Return, word for word, every line starting at the line with "Click the red sphere materials editor icon" and ending at the final line of the entries; skip the pictures.

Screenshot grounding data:
────────
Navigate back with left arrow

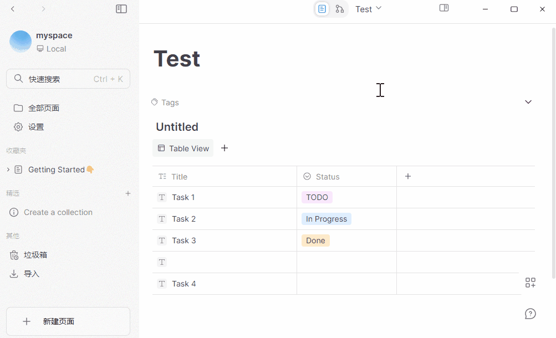point(13,9)
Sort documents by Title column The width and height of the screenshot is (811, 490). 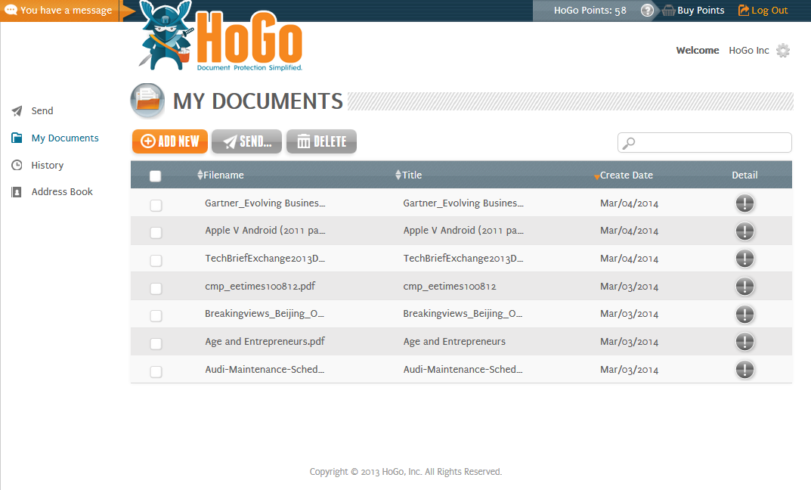411,175
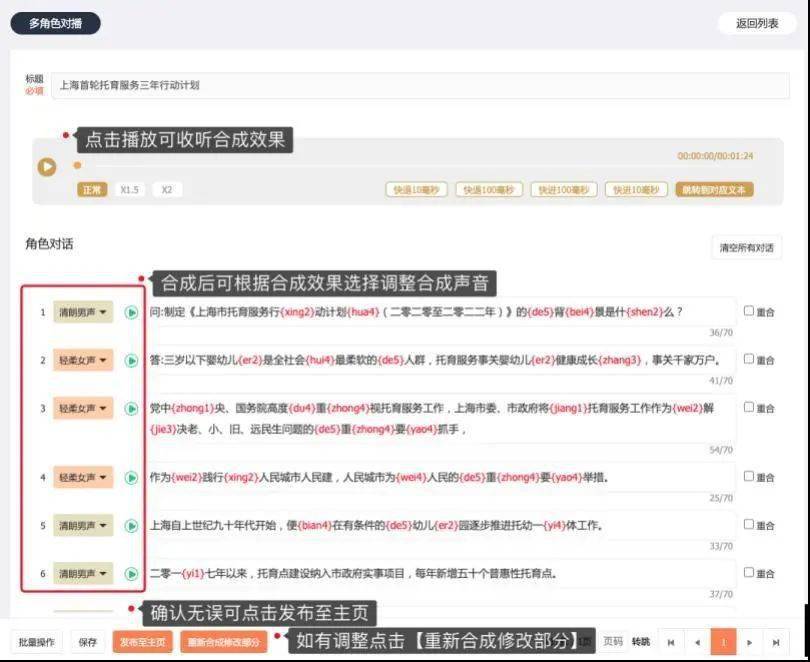Select the X1.5 playback speed
This screenshot has width=810, height=662.
(x=129, y=190)
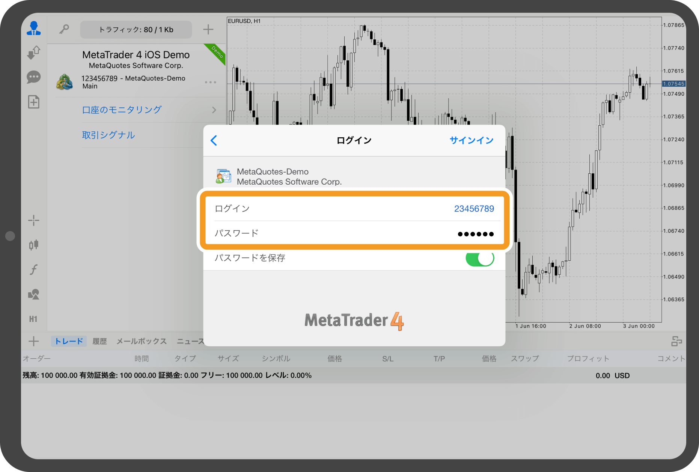Expand 口座のモニタリング chevron
The image size is (699, 472).
coord(214,110)
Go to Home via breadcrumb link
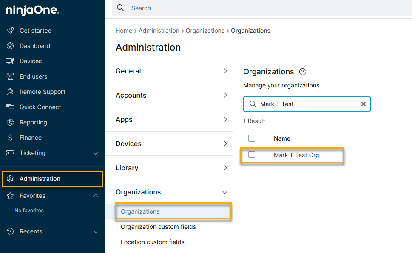 tap(124, 31)
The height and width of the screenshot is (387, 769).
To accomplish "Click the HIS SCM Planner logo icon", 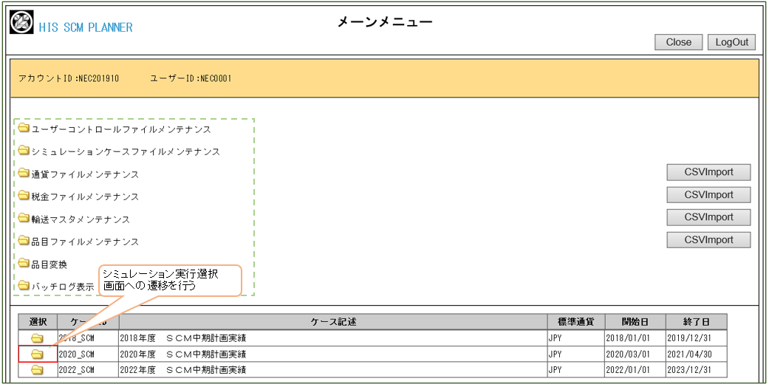I will [x=21, y=22].
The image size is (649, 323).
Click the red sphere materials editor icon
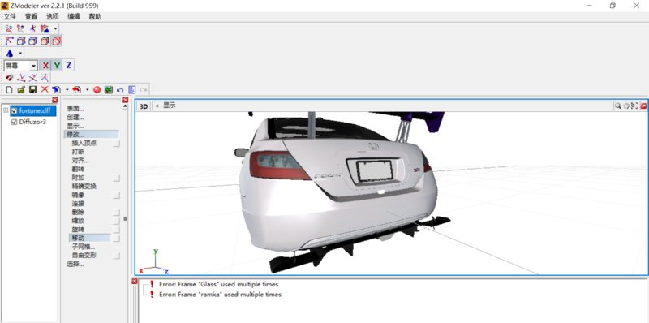[97, 89]
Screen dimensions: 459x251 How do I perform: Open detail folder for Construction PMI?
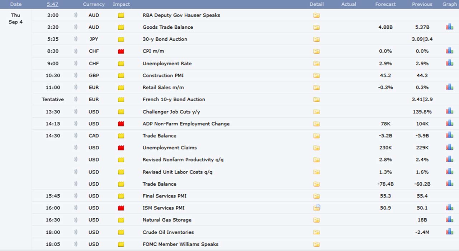pyautogui.click(x=316, y=75)
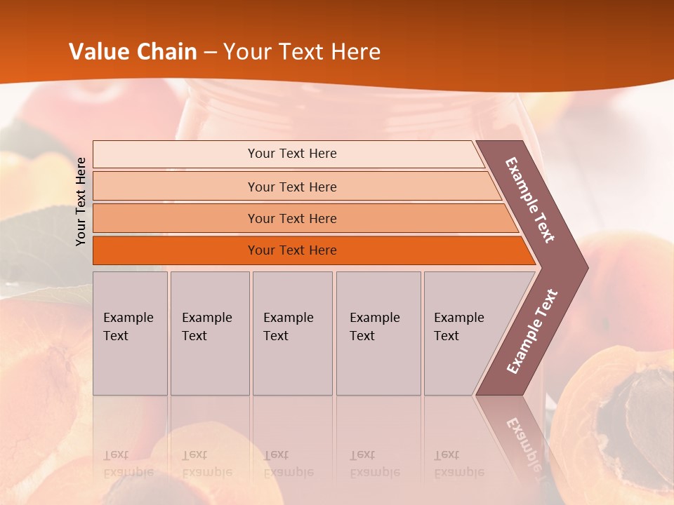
────────
RESPONSE TO THE TASK:
Click the red sphere materials editor icon
[97, 89]
Screen dimensions: 459x251 How do I perform: Open detail folder for Construction PMI?
pyautogui.click(x=316, y=75)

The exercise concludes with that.